- Data listing -
──────

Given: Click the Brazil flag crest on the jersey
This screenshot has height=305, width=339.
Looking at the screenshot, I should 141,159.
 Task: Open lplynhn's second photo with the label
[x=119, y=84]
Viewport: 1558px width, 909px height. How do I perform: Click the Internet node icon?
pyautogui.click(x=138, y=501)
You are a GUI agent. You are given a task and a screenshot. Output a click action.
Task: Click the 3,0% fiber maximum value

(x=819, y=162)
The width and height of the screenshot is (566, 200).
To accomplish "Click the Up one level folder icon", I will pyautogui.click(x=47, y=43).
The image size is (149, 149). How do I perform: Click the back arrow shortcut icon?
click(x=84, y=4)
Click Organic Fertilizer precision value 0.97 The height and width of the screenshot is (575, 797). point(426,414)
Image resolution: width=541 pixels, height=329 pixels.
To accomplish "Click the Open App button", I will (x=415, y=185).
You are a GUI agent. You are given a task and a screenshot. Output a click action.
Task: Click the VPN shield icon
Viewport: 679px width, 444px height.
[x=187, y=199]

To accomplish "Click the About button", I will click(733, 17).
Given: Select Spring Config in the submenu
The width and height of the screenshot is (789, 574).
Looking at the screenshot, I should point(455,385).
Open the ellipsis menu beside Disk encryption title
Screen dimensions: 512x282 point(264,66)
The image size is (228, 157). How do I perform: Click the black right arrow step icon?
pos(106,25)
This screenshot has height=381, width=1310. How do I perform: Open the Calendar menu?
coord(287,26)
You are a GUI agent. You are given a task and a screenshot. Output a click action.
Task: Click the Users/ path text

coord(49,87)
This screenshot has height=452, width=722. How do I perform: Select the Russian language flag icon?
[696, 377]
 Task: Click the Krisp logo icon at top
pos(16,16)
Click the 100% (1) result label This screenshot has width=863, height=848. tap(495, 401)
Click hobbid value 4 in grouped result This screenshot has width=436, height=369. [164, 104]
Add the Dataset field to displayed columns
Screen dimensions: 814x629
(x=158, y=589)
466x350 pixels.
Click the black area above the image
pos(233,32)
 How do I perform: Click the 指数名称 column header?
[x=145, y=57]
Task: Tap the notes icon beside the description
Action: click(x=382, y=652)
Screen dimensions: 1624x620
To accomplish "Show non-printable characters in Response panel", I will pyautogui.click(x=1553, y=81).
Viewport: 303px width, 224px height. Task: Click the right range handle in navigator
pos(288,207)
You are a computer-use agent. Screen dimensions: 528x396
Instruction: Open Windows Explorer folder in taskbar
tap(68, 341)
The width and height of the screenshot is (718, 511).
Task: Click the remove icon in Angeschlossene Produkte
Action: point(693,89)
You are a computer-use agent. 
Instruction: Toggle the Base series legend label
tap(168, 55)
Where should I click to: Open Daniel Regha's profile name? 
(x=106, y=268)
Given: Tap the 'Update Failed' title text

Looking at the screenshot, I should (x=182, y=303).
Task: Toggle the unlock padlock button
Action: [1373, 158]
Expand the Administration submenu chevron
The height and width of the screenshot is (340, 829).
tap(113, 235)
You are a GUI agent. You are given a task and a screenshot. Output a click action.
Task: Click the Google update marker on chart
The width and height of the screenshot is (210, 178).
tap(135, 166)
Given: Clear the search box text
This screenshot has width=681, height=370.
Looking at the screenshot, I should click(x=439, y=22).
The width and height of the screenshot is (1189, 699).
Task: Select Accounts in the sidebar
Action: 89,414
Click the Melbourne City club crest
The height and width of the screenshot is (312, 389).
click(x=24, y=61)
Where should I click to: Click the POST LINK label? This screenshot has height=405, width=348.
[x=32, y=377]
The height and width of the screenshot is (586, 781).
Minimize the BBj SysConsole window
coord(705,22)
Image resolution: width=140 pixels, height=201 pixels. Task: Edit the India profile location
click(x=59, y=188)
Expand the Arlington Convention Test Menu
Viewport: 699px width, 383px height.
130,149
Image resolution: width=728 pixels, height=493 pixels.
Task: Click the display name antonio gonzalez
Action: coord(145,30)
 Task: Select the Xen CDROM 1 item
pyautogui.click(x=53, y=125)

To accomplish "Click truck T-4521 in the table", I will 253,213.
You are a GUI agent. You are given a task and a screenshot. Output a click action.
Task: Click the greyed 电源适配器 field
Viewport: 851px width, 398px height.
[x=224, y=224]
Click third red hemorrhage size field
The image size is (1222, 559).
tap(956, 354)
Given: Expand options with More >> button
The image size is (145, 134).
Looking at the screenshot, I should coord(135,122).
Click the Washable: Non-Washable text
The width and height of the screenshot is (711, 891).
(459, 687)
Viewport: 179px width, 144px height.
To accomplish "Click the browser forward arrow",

──────

- Requirement -
The data above needs to be given again exactly, with no line left out.

- Result below -
Given: Click the Brazil flag crest on the jersey
This screenshot has height=305, width=339.
Looking at the screenshot, I should 141,159.
 Task: Open lplynhn's second photo with the label
[x=119, y=84]
Viewport: 1558px width, 909px height. How do I perform: Click the Internet node icon?
pyautogui.click(x=138, y=501)
You are a GUI agent. You are given a task and a screenshot. Output a click action.
Task: Click the 3,0% fiber maximum value

(x=819, y=162)
The width and height of the screenshot is (566, 200).
To accomplish "Click the Up one level folder icon", I will pyautogui.click(x=47, y=43).
The image size is (149, 149). How do I perform: Click the back arrow shortcut icon?
click(x=84, y=4)
Click Organic Fertilizer precision value 0.97 The height and width of the screenshot is (575, 797). point(426,414)
Image resolution: width=541 pixels, height=329 pixels.
To accomplish "Click the Open App button", I will (x=415, y=185).
You are a GUI agent. You are given a task and a screenshot. Output a click action.
Task: Click the VPN shield icon
Viewport: 679px width, 444px height.
[x=187, y=199]

To accomplish "Click the About button", I will click(733, 17).
Given: Select Spring Config in the submenu
The width and height of the screenshot is (789, 574).
Looking at the screenshot, I should point(455,385).
Open the ellipsis menu beside Disk encryption title
Screen dimensions: 512x282 point(264,66)
The image size is (228, 157). How do I perform: Click the black right arrow step icon?
pos(106,25)
This screenshot has height=381, width=1310. How do I perform: Open the Calendar menu?
coord(287,26)
You are a GUI agent. You are given a task and a screenshot. Output a click action.
Task: Click the Users/ path text

coord(49,87)
This screenshot has height=452, width=722. How do I perform: Select the Russian language flag icon?
[696, 377]
 Task: Click the Krisp logo icon at top
pos(16,16)
Click the 100% (1) result label This screenshot has width=863, height=848. tap(495, 401)
Click hobbid value 4 in grouped result This screenshot has width=436, height=369. [164, 104]
Add the Dataset field to displayed columns
Screen dimensions: 814x629
(x=158, y=589)
466x350 pixels.
Click the black area above the image
pos(233,32)
 How do I perform: Click the 指数名称 column header?
[x=145, y=57]
Task: Tap the notes icon beside the description
Action: click(x=382, y=652)
Screen dimensions: 1624x620
To accomplish "Show non-printable characters in Response panel", I will pyautogui.click(x=1553, y=81).
Viewport: 303px width, 224px height. Task: Click the right range handle in navigator
pos(288,207)
You are a computer-use agent. Screen dimensions: 528x396
Instruction: Open Windows Explorer folder in taskbar
tap(68, 341)
The width and height of the screenshot is (718, 511).
Task: Click the remove icon in Angeschlossene Produkte
Action: point(693,89)
You are a computer-use agent. 
Instruction: Toggle the Base series legend label
tap(168, 55)
Where should I click to: Open Daniel Regha's profile name? 
(x=106, y=268)
Given: Tap the 'Update Failed' title text

Looking at the screenshot, I should (x=182, y=303).
Task: Toggle the unlock padlock button
Action: [1373, 158]
Expand the Administration submenu chevron
The height and width of the screenshot is (340, 829).
tap(113, 235)
You are a GUI agent. You are given a task and a screenshot. Output a click action.
Task: Click the Google update marker on chart
The width and height of the screenshot is (210, 178).
tap(135, 166)
Given: Clear the search box text
This screenshot has width=681, height=370.
Looking at the screenshot, I should click(x=439, y=22).
The width and height of the screenshot is (1189, 699).
Task: Select Accounts in the sidebar
Action: 89,414
Click the Melbourne City club crest
The height and width of the screenshot is (312, 389).
click(x=24, y=61)
Where should I click to: Click the POST LINK label? This screenshot has height=405, width=348.
[x=32, y=377]
The height and width of the screenshot is (586, 781).
Minimize the BBj SysConsole window
coord(705,22)
Image resolution: width=140 pixels, height=201 pixels. Task: Edit the India profile location
click(x=59, y=188)
Expand the Arlington Convention Test Menu
Viewport: 699px width, 383px height.
130,149
Image resolution: width=728 pixels, height=493 pixels.
Task: Click the display name antonio gonzalez
Action: coord(145,30)
 Task: Select the Xen CDROM 1 item
pyautogui.click(x=53, y=125)

To accomplish "Click truck T-4521 in the table", I will 253,213.
You are a GUI agent. You are given a task and a screenshot. Output a click action.
Task: Click the greyed 电源适配器 field
Viewport: 851px width, 398px height.
[x=224, y=224]
Click third red hemorrhage size field
The image size is (1222, 559).
tap(956, 354)
Given: Expand options with More >> button
The image size is (145, 134).
Looking at the screenshot, I should coord(135,122).
Click the Washable: Non-Washable text
The width and height of the screenshot is (711, 891).
(459, 687)
Viewport: 179px width, 144px height.
To accomplish "Click the browser forward arrow",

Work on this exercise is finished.